1

Why do we need apply method inside the constructor to invoke any method defined on the prototype object?

Code working:

    function Test(){
    this.x = [];
    this.add.apply(this,arguments);
    }

    Test.prototype.add = function(){
    for(var i=0; i < arguments.length; i++){
    this.x.push(arguments[i]);
    }
    }

    var t = new Test(11,12)

    t.x          //[11,12]  this is fine
    t.x.length   //2 this is also fine

But when i directly call add inside constructor

Code not working:

    function Test(){
    this.x = [];
    this.add(arguments);
    }

    Test.prototype.add = function(){
    for(var i=0; i < arguments.length; i++){
    this.x.push(arguments[i]);
    }
    }

    var t = new Test(11,12);
    t.x.length; //1 Not added all elements why?

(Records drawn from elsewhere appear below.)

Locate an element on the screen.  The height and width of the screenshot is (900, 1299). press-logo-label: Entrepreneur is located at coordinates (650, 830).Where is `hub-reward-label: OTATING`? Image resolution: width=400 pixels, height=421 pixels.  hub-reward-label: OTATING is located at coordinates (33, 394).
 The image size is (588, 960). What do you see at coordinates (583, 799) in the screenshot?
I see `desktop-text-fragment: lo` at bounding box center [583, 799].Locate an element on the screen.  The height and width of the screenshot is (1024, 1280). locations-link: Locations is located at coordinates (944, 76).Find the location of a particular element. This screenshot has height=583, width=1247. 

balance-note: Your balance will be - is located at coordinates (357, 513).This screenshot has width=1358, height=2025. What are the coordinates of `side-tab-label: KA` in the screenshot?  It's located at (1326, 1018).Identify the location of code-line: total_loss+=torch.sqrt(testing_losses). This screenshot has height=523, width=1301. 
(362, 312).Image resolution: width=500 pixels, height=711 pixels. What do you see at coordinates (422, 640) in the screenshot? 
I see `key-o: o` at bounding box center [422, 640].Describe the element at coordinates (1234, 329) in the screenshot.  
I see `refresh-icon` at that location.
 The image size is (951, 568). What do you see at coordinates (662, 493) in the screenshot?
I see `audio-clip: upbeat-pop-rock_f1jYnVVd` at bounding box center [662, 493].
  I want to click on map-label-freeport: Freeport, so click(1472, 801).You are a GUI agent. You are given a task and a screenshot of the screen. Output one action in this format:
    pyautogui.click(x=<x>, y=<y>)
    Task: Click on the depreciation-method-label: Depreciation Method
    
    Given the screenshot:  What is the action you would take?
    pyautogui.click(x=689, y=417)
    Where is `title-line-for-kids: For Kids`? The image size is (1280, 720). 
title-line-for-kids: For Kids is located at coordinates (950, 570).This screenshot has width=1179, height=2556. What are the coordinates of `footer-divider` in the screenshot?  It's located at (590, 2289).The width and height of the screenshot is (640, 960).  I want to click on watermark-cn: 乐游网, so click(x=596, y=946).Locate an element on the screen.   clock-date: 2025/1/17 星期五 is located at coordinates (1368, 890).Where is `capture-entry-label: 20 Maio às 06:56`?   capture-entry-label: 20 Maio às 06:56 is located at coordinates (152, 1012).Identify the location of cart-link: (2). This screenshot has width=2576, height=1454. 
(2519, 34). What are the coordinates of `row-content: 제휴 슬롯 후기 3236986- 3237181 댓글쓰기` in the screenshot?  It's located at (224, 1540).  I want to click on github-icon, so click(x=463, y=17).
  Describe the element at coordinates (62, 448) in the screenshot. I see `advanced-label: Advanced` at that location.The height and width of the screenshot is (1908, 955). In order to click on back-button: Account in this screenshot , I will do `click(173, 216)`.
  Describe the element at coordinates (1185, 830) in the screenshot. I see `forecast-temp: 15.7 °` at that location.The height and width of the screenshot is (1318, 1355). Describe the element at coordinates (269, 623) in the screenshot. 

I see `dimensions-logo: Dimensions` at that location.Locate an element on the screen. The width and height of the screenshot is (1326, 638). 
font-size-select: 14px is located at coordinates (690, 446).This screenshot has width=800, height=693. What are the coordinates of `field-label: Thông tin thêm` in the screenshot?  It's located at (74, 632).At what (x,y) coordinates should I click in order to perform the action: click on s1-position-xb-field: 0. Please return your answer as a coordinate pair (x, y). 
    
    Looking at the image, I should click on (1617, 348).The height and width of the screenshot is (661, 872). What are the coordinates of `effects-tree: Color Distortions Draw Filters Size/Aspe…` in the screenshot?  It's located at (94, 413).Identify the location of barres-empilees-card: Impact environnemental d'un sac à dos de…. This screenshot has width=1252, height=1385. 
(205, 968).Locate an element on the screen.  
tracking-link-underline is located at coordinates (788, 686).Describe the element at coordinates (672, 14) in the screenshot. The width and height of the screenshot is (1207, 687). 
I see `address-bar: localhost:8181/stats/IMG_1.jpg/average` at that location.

enter image description here

4

1 回答 1

5

This hasn't got anything to do with prototypes, it's got to do with how apply takes an array and then uses the values as arguments to the function to call. In this case, if you do

this.add(arguments);

It's doing exactly that. Calling add with the first argument being an array-like object, and you end up with x being an array where the first element is an array. new Test(1, 2, 3) will result in x = [ [1, 2, 3] ] (the inner array is actually an Arguments object, but it resembles an array). However if you do

this.add.apply(this, arguments);

It's essentially doing

this.add(arguments[0], arguments[1], arguments[2], ...);

And this way x ends up being an array of those elements, instead of an array within an array. I.e., with new Test(1, 2, 3) you'll get x = [1, 2, 3], without the extra array inbetween.